- Battle of Pelister: Part of the fragmentation of the Serbian Empire
| Date | c. 1369 |
| Location | Pelister mountain range (modern North Macedonia) |
| Result | Albanian Victory |

Belligerents
- Principality of Muzaka: Forces of King Vukašin Mrnjavčević

Commanders and leaders
- Andrea II Muzaka: Vukašin Mrnjavčević

= Battle of Pelister Mountain =

Alleged 1369 battle between Andrea II Muzaka and Vukašin Mrnjavčević

The Battle of Pelister was an alleged armed engagement around 1369 between Albanian nobleman Andrea II Muzaka, ruler of the Principality of Muzaka, and Serbian King Vukašin Mrnjavčević over territorial claims in southwestern Macedonia, including Kastoria.
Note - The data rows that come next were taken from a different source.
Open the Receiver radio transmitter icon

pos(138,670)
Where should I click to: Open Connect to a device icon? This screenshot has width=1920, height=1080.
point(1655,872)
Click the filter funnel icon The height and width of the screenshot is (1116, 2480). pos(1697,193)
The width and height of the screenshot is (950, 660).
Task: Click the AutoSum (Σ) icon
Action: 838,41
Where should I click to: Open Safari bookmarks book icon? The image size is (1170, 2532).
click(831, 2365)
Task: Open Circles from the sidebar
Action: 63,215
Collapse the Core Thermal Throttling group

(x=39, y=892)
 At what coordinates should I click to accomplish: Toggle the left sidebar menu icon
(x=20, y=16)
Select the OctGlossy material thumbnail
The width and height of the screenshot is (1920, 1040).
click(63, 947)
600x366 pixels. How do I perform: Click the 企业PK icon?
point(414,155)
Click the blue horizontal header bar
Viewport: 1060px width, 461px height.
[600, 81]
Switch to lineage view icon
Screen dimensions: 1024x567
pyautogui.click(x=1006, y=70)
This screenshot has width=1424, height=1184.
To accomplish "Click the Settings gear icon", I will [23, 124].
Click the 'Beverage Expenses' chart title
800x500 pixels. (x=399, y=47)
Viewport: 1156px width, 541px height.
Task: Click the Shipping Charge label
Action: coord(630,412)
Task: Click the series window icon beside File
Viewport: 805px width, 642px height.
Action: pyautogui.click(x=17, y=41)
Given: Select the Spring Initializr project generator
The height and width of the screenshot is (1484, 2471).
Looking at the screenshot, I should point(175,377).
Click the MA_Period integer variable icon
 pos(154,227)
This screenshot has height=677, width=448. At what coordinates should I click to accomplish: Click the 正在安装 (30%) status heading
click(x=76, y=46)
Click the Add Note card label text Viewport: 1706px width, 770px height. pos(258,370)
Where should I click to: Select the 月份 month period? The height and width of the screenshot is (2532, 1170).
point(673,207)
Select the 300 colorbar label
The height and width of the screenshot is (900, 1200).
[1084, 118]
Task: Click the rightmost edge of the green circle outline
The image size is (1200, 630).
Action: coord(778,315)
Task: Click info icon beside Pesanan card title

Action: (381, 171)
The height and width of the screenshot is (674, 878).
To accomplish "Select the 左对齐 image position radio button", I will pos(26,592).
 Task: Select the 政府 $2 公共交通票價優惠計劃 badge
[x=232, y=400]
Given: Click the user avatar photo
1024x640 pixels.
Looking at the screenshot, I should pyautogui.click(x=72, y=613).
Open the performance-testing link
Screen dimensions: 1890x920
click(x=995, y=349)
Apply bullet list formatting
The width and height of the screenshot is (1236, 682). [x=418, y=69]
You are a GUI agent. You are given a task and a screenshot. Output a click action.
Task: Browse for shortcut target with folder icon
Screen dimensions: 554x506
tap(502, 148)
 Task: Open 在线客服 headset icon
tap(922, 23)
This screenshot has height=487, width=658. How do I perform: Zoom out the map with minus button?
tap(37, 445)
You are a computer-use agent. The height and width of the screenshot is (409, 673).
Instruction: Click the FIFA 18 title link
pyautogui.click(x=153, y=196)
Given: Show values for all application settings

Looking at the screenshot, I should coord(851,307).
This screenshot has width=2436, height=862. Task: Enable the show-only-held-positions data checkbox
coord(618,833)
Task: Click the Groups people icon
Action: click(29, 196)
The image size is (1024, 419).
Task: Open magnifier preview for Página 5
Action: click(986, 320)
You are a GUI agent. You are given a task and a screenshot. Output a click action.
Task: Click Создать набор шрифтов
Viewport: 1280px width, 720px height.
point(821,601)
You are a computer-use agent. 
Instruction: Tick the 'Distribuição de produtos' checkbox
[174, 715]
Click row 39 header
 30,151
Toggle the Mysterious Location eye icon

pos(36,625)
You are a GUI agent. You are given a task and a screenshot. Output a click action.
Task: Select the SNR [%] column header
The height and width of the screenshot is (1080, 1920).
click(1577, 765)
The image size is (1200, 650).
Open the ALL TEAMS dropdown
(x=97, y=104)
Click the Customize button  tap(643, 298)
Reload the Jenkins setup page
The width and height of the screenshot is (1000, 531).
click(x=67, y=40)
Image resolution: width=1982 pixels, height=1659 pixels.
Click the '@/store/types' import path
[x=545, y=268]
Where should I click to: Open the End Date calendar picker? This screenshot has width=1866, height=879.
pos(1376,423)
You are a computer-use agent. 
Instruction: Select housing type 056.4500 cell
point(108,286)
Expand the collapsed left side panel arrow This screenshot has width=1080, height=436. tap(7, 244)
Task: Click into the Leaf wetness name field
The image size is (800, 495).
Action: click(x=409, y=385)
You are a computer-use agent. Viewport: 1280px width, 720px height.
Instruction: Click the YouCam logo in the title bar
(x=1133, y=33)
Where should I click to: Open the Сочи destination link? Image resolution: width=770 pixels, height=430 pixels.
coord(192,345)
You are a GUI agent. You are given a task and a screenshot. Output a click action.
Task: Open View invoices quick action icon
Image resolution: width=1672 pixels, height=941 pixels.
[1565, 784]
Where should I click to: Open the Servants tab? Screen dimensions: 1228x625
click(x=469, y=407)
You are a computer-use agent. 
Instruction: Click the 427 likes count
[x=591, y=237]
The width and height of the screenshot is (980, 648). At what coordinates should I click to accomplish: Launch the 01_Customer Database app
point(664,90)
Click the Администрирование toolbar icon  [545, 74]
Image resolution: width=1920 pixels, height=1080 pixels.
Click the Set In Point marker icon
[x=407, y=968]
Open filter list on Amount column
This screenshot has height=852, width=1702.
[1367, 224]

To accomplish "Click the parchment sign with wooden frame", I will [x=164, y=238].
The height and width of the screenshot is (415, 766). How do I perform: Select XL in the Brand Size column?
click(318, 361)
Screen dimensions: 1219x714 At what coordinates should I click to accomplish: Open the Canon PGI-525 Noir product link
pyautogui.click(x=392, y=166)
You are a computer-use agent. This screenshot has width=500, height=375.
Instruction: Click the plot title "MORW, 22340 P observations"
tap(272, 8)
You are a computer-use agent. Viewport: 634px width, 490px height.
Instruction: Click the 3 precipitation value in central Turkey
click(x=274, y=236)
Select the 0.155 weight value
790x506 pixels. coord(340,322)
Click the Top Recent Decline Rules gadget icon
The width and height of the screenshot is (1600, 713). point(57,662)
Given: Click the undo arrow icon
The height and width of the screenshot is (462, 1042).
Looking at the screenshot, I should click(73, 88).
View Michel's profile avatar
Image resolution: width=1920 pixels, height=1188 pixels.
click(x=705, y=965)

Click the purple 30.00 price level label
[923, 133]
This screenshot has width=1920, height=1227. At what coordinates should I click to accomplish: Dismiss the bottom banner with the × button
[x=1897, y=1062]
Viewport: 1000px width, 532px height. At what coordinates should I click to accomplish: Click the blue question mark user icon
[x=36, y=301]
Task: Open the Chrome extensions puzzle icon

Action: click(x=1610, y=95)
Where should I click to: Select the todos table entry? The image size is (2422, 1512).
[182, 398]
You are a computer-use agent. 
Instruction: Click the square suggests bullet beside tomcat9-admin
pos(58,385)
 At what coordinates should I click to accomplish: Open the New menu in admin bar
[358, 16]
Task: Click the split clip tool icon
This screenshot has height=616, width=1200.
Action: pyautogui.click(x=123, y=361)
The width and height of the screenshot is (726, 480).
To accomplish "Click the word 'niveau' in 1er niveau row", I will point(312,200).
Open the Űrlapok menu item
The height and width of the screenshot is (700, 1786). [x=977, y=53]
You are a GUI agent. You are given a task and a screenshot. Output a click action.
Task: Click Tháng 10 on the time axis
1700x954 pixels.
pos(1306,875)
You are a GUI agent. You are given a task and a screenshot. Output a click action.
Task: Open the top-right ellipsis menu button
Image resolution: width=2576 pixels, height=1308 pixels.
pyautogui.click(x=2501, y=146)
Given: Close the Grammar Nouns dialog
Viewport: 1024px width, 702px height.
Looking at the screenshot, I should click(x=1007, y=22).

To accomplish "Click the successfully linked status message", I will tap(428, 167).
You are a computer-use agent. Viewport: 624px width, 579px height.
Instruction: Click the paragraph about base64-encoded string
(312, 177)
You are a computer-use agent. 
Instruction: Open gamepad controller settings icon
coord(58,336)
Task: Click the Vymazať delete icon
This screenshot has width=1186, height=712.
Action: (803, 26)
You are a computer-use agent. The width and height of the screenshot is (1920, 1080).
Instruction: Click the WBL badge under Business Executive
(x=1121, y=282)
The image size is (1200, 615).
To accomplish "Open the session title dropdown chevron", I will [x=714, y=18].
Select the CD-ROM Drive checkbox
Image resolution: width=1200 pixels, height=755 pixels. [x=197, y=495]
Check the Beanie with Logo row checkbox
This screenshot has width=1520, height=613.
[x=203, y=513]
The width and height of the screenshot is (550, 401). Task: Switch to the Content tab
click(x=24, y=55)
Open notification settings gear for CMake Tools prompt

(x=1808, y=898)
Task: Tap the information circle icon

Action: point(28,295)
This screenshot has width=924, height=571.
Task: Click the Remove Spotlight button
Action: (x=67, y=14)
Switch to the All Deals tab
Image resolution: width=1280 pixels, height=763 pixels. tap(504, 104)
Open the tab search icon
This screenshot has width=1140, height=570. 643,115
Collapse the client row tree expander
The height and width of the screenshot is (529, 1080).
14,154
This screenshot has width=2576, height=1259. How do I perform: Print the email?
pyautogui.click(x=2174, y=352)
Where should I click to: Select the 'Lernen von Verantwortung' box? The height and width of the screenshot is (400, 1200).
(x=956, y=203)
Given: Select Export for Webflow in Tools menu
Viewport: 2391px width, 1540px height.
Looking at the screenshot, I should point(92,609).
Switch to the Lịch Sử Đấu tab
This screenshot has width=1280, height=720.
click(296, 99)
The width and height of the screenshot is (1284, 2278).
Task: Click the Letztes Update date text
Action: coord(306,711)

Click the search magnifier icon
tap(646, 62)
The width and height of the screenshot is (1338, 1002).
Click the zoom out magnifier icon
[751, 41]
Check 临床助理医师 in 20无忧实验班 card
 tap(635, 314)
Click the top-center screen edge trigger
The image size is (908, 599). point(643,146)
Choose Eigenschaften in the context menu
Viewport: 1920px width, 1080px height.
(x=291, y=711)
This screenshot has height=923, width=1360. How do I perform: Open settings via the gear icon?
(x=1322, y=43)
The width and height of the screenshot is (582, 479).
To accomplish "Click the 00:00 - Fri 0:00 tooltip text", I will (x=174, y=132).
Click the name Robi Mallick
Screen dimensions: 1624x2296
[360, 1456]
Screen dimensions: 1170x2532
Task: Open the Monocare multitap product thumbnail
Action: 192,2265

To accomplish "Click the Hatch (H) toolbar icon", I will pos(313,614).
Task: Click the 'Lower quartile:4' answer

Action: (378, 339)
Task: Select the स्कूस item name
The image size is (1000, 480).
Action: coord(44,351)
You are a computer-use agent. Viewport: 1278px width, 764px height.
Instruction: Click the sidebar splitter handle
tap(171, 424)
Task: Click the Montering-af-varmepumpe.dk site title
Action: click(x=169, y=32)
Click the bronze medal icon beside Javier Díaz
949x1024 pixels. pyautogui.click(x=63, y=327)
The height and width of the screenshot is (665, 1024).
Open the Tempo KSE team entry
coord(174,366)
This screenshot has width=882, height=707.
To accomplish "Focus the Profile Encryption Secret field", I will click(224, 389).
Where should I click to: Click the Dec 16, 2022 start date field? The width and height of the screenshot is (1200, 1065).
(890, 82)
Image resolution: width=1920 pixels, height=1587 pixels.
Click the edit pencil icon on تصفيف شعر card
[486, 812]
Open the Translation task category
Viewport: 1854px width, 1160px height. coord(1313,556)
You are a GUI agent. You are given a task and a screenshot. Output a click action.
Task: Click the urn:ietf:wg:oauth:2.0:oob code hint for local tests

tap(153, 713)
According to the early 16th-century family chronicle written by Gjon Muzaka, Andrea II Muzaka assembled an army and confronted Vukašin's forces at Pelister mountain after the Serbian king marched into Muzaka territory. The battle reportedly ended in a decisive victory for Muzaka, with Vukašin captured as a prisoner. In recognition of this success against a Byzantine rival, Emperor John V Palaiologos allegedly granted Andrea II the title of Despot and a new coat of arms featuring a double-headed eagle.

The event is primarily attested in the Breve memoria de li discendenti de nostra casa Musachi (1510/1515) by Gjon Muzaka, a descendant writing in exile in Italy. No contemporary Byzantine, Serbian, or Ottoman sources directly confirm the battle or the capture of Vukašin, who is historically documented as dying at the Battle of Maritsa in 1371.

Following Vukašin's death at Maritsa, Andrea II Muzaka, allied with Andrea Gropa and the Balšić family, expanded into Kostur (Kastoria) and other areas previously held by Vukašin's son Prince Marko.

Historians regard the account as reflecting Muzaka family traditions but treat details like Vukašin's capture with caution due to lack of independent corroboration.